Советская историческая энциклопедия постеснялась упомянуть, что революционные пролетарии собрались в Лондоне для поддержки очередного восстания польской шляхты против Российской империи. В силу трудных для пониманий тонкостей мировой классовой борьбы и хитросплетений материалистической диалектики революционные пролетарии со штаб-квартирой в Лондоне упорно видели своей главной миссией разрушение именно Российской империи, а не, допустим, Османской или Британской.

К. Маркс «Речь на польском митинге в Лондоне 22 января 1867 года»:

«Уменьшилась ли опасность со стороны России? Нет. Только умственное ослепление господствующих классов Европы дошло до предела. Прежде всего, по признанию ее официального историка Карамзина, неизменной остается политика России. Ее методы, ее тактика, ее приемы могут изменяться, но путеводная звезда этой политики - мировое господство, остается неизменной. Только изворотливое правительство, господствующее над массами варваров, может в настоящее время замышлять подобные планы».

«Петр I однажды воскликнул, что для завоевания мира московитам не хватает только души. Живительный дух, который нужен России, войдет в ее тело лишь после поглощения поляков».

«Итак, для Европы существует только одна альтернатива: либо возглавляемое московитами азиатское варварство обрушится, как лавина, на ее голову, либо она должна восстановить Польшу, оградив себя таким образом от Азии двадцатью миллионами героев, чтобы выиграть время для завершения своего социального преобразования».

Справедливости ради надо сказать, что далеко не все деятели европейской демократии и рабочего движения одобряли параноидальную русофобию марксистов. Классикам приходилось оправдываться.


Ф.Энгельс «Какое дело рабочему классу до Польши?» (Напечатано в газете «The Commonwealth» №№159, 160 и 165; 24, 31 марта и 5 мая 1866 г.):

«Повсюду, где рабочий класс принимал самостоятельно участие в политических движениях, его внешняя политика с самого начала выражалась в немногих словах - восстановление Польши. Так обстояло дело с чартистским движением во все время его существования; так обстояло дело с французскими рабочими еще задолго до 1848г и в памятный 1848г, когда 15 мая они двинулись к Учредительному собранию с криками: «Vive la Pologne!» - Да здравствует Польша! Так обстояло дело и в Германии, где в 1848 и 1849гг органы печати рабочего класса требовали войны с Россией для восстановления Польши. Так обстоит дело и теперь, с одним лишь исключением, о котором подробнее скажем ниже. Рабочие Европы единодушно провозглашают восстановление Польши как неотъемлемую часть своей политической программы, как требование, наиболее выражающее их внешнюю политику».
——————
### ЗАДАНИЕ:
Приведите ещё раз дословно кусок исходного отрывка от «Справедливости ради надо» до «Классикам приходилось оправдываться.» включительно.

### ВЫДЕРЖКА ИЗ ДАННЫХ:
——————
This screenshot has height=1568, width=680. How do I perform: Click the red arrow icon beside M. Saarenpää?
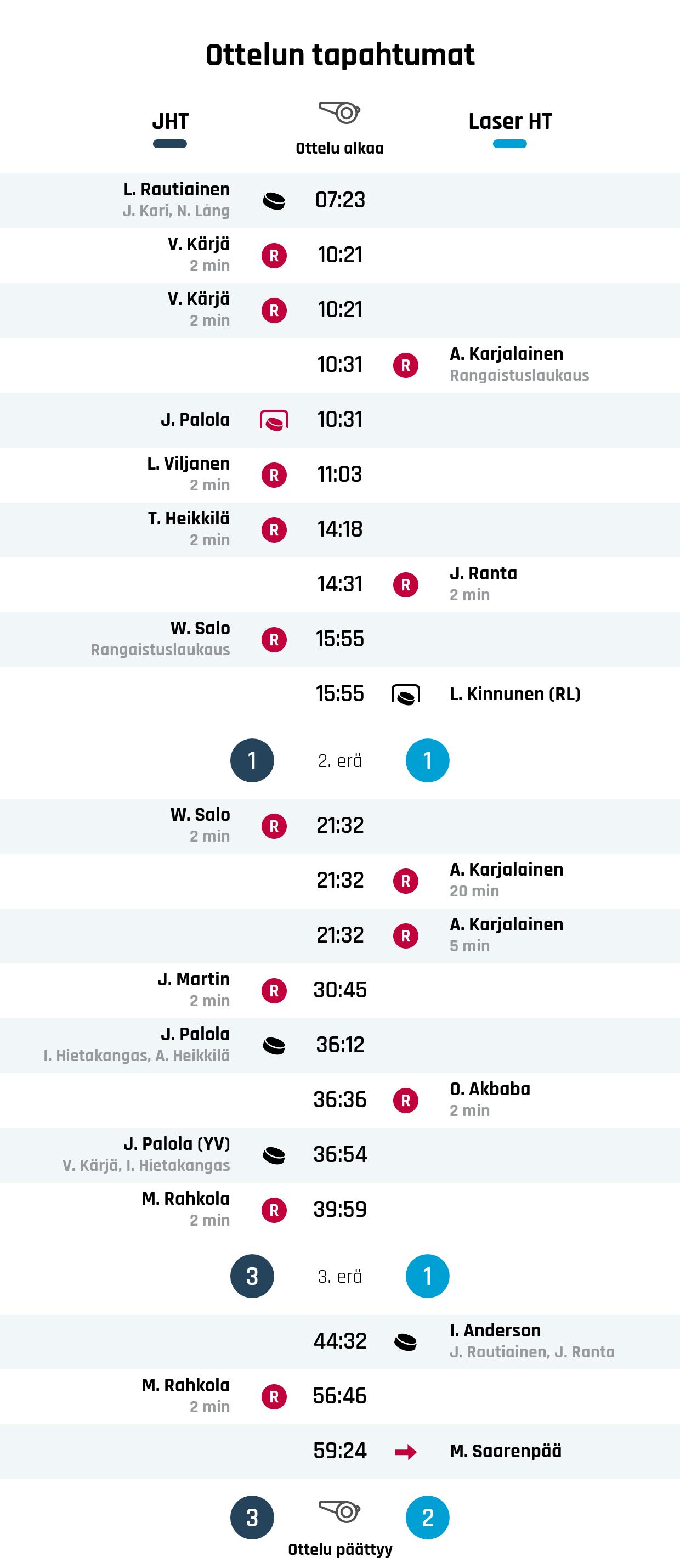(406, 1452)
——————
### ОТВЕТ К ЗАДАНИЮ:
Справедливости ради надо сказать, что далеко не все деятели европейской демократии и рабочего движения одобряли параноидальную русофобию марксистов. Классикам приходилось оправдываться.